■ **Gösterilen Metin**:
------------------------------------

Yargıtay Kararı 3. Hukuk Dairesi 2023/116 E. 2023/1765 K. 05.06.2023 T.

YARGITAY KARARI
DAİRE : 3. Hukuk Dairesi
ESAS NO : 2023/116
KARAR NO : 2023/1765
KARAR TARİHİ : 05.06.2023

MAHKEMESİ : Adana Bölge Adliye Mahkemesi 5. Hukuk Dairesi
TARİHİ : 03.11.2022
SAYISI : 2022/3307 E., 2022/2845 K.
DAVA TARİHİ : 25.12.2015
KARAR : Davanın reddi
TEMYİZ EDEN : Davacılar vekili
İLK DERECE MAHKEMESİ : Mersin 3. Tüketici Mahkemesi
TARİHİ : 29.06.2022
SAYISI : 2021/53 E., 2022/397 K.

Taraflar arasındaki maddi ve manevi tazminat davasından dolayı yapılan yargılama sonunda İlk Derece Mahkemesince davanın reddine karar verilmiştir.

------------------------------------

■ **Sağlanan Kayıtlar**:
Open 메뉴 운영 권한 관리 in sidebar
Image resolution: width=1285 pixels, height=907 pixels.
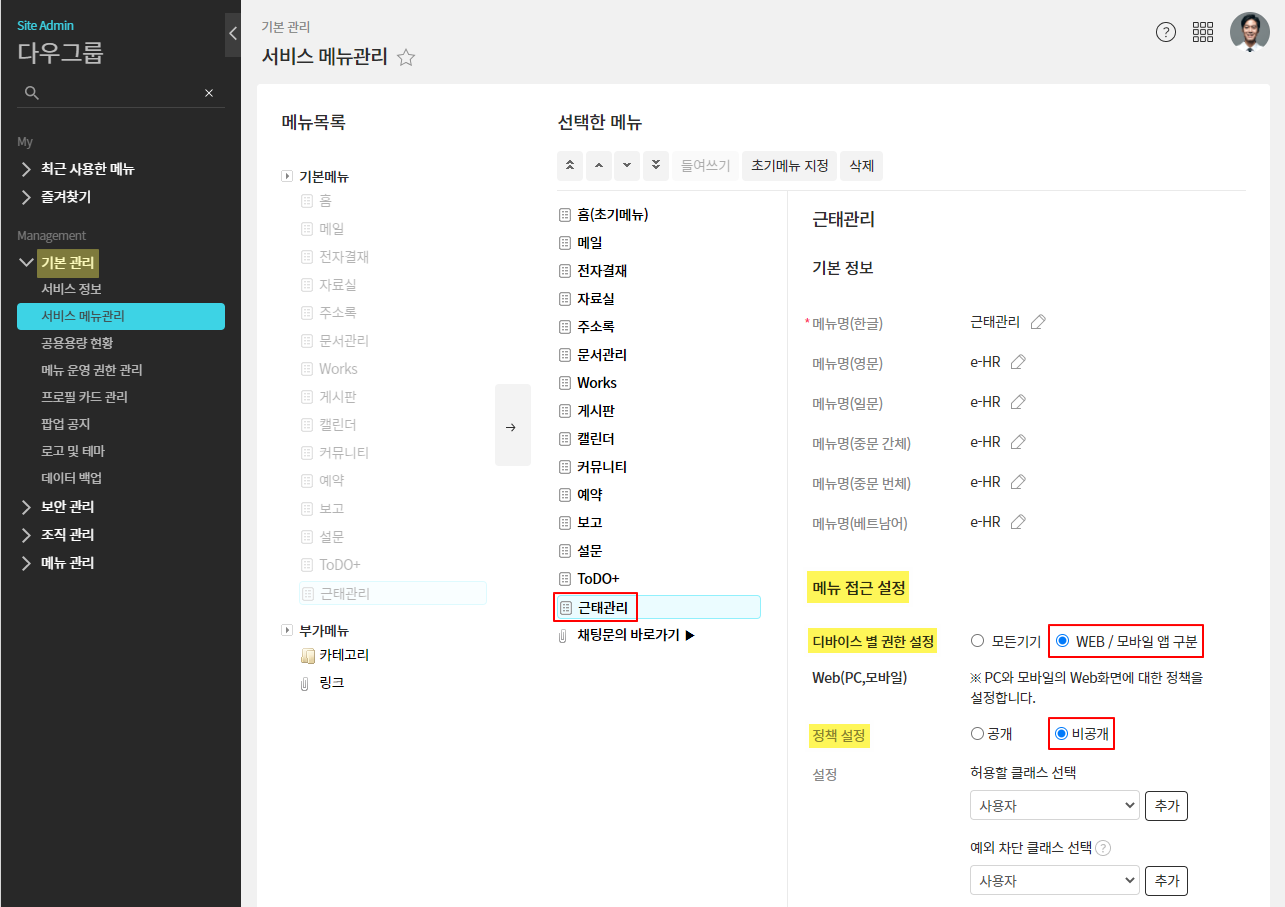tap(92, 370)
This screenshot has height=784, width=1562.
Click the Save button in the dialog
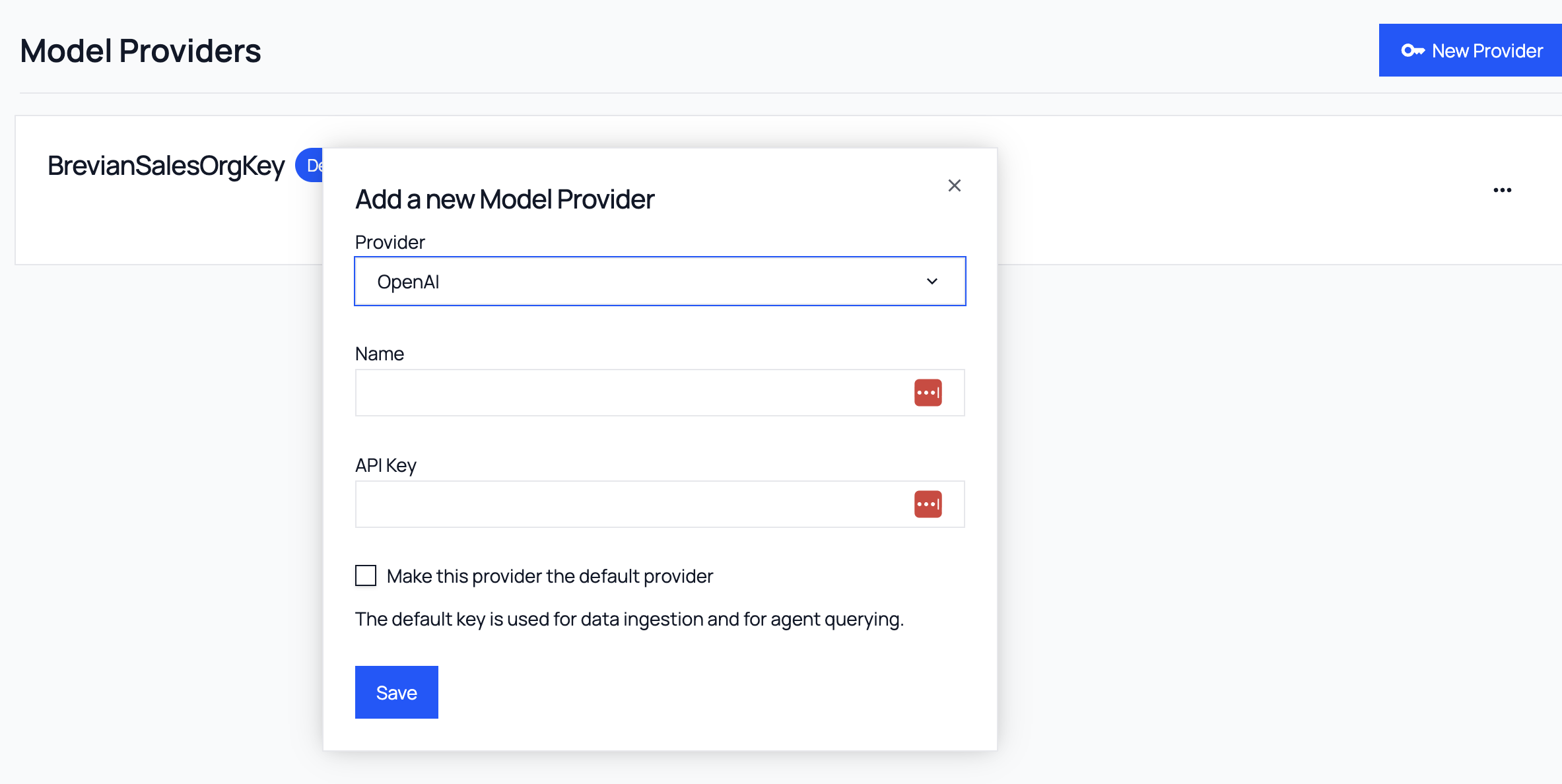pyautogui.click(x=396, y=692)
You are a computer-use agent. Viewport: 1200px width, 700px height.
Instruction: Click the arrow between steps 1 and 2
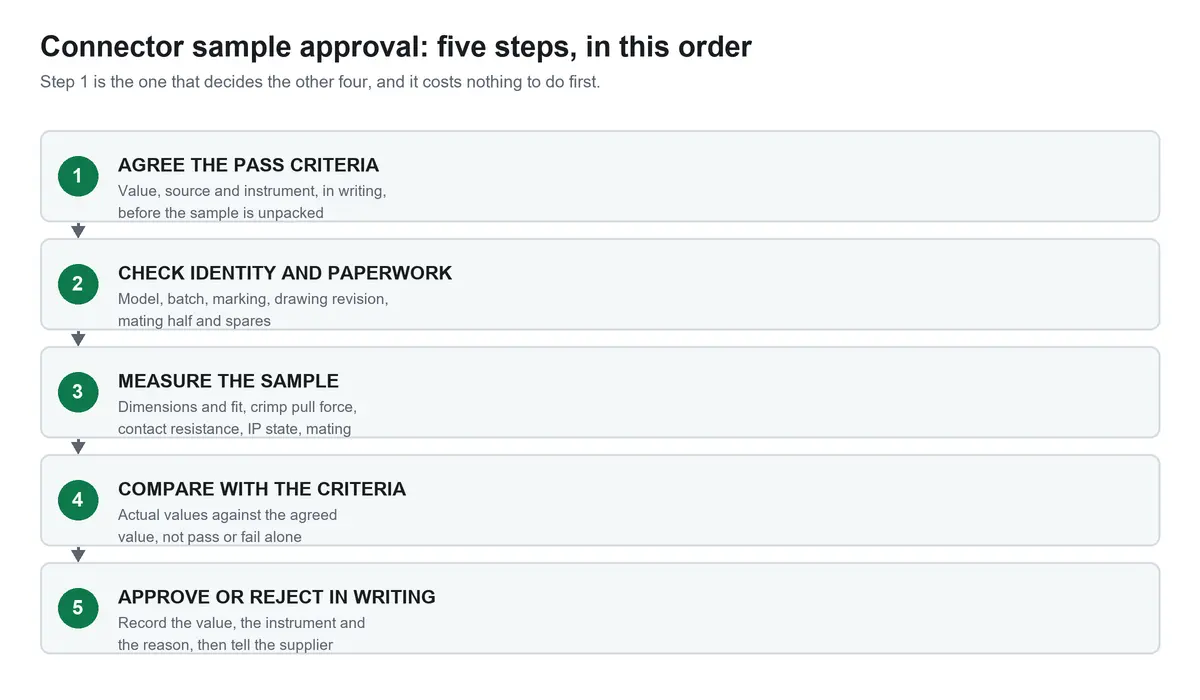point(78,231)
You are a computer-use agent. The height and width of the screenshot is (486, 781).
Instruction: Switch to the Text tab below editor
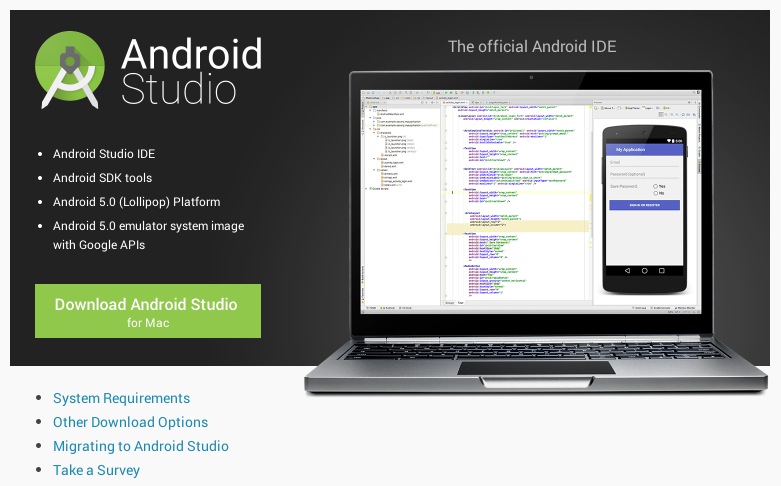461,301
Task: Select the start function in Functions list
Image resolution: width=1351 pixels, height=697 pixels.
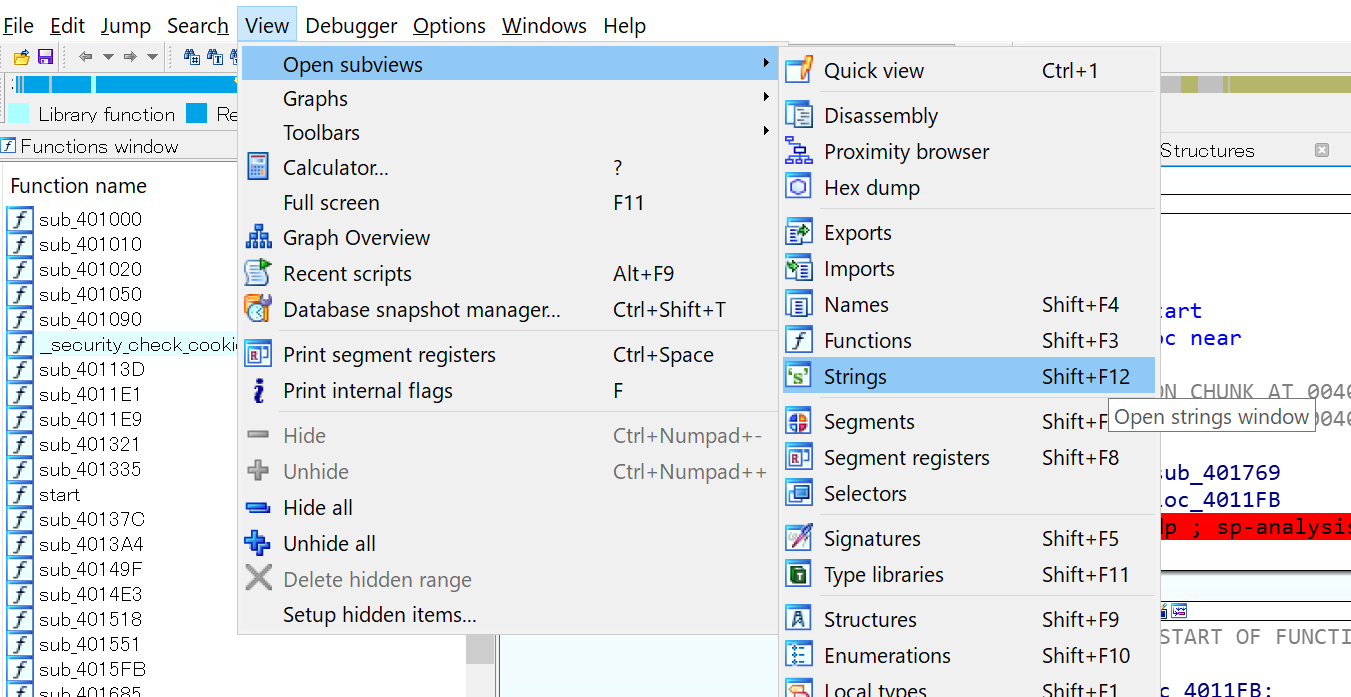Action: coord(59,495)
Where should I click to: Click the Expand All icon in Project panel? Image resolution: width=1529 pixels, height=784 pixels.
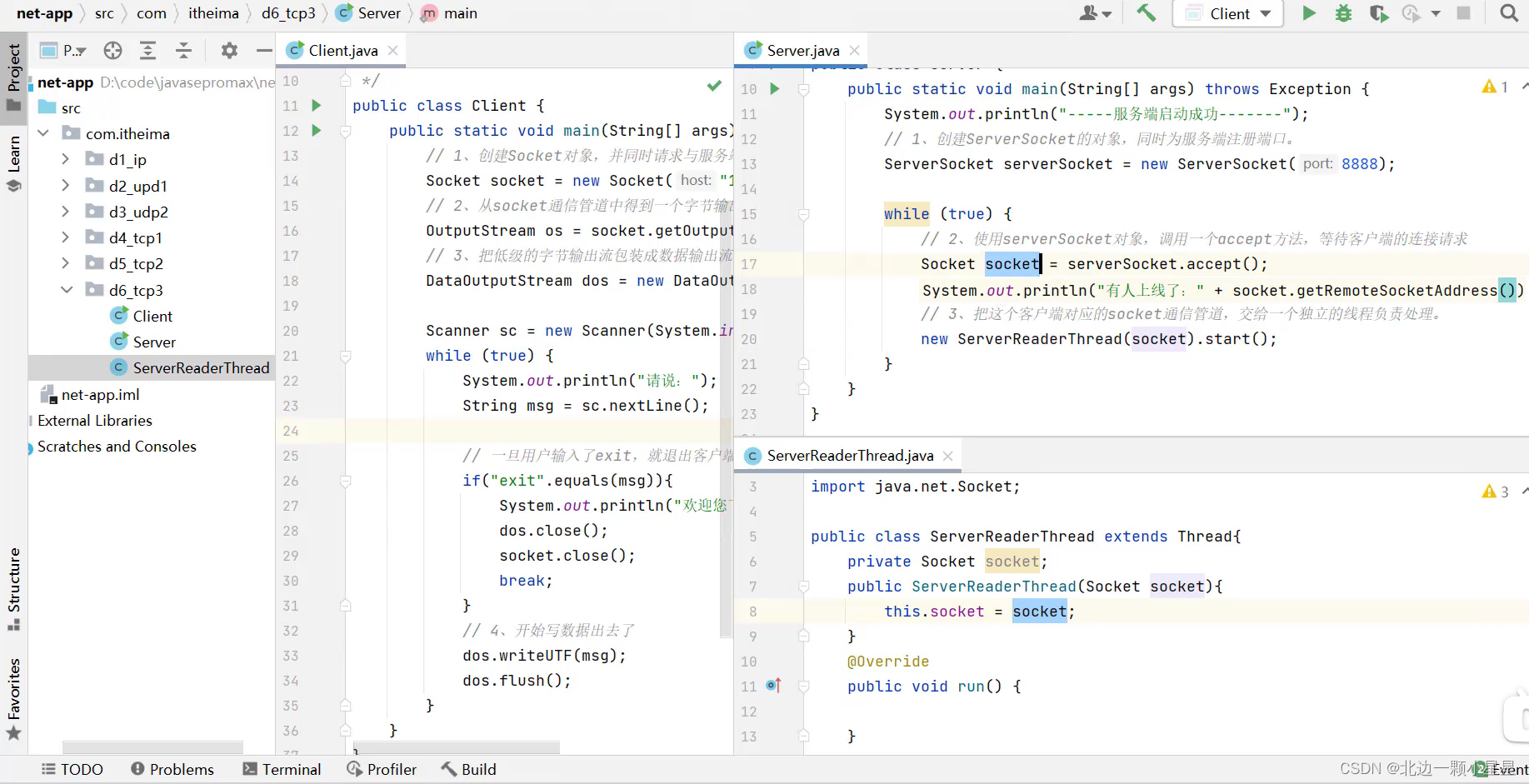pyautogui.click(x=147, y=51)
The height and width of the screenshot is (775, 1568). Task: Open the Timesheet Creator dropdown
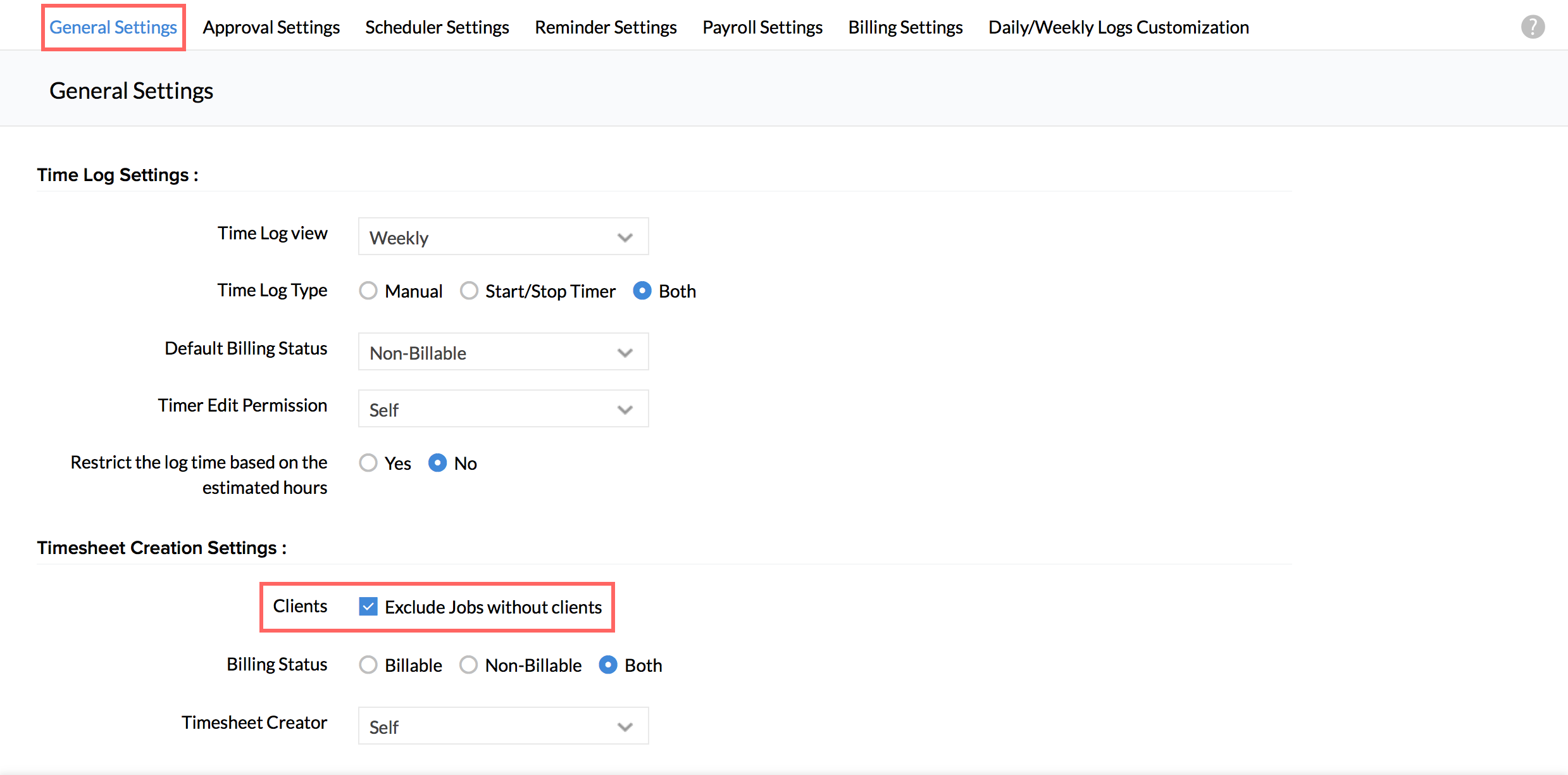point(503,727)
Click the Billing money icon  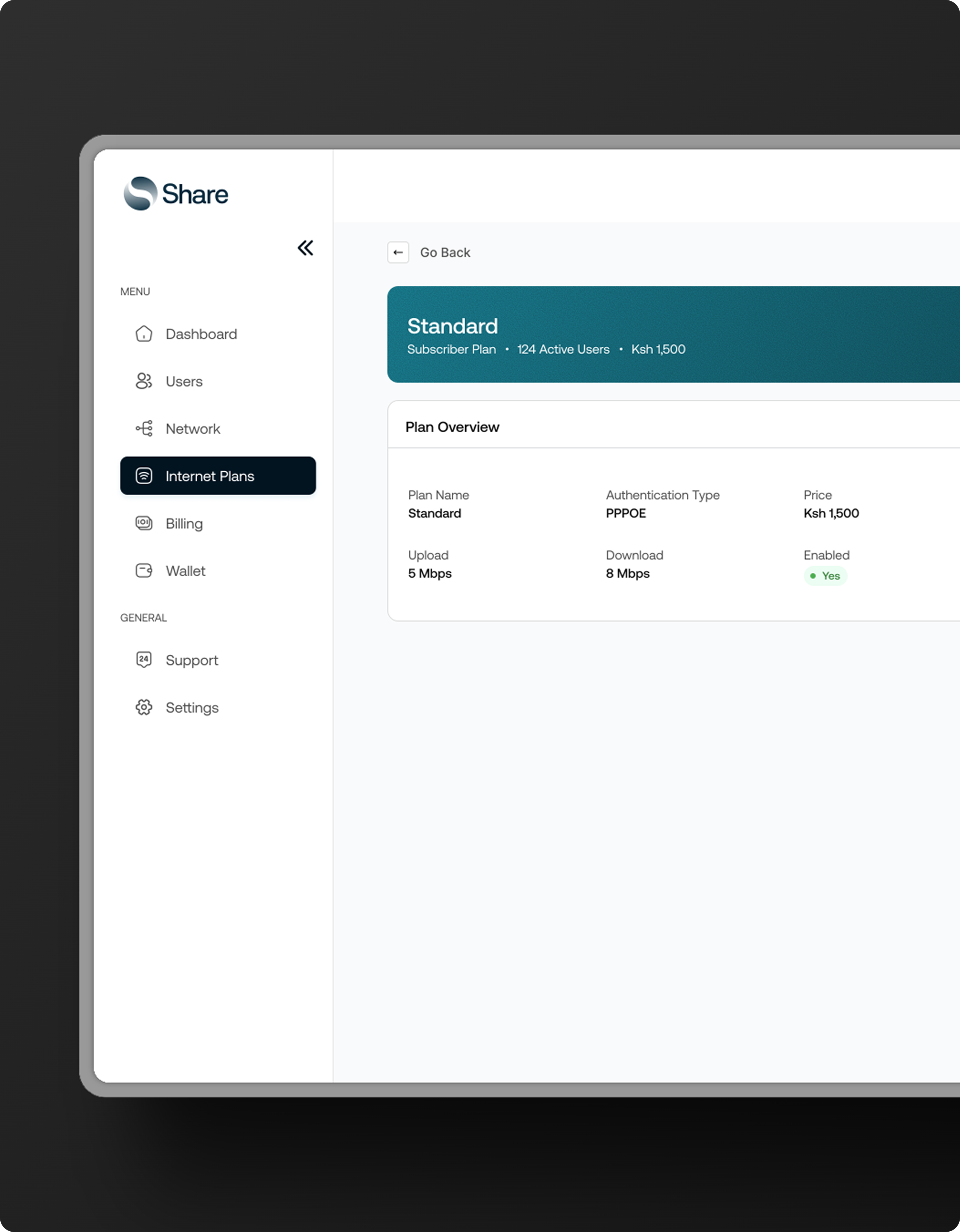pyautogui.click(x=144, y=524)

------------------------------------

■ **Beklenen İş**:
Yargıtay kararında geçen birbirinden farklı bütün tarihleri, her birinin karşısında yer aldığı başlıkla birlikte sıralayın. Yanıtınızı yalnızca metne dayandırın.

■ **Nihai Sonuç**:
- 05.06.2023: KARAR TARİHİ
- 03.11.2022: TARİHİ (Adana Bölge Adliye Mahkemesi 5. Hukuk Dairesi)
- 25.12.2015: DAVA TARİHİ
- 29.06.2022: TARİHİ (Mersin 3. Tüketici Mahkemesi)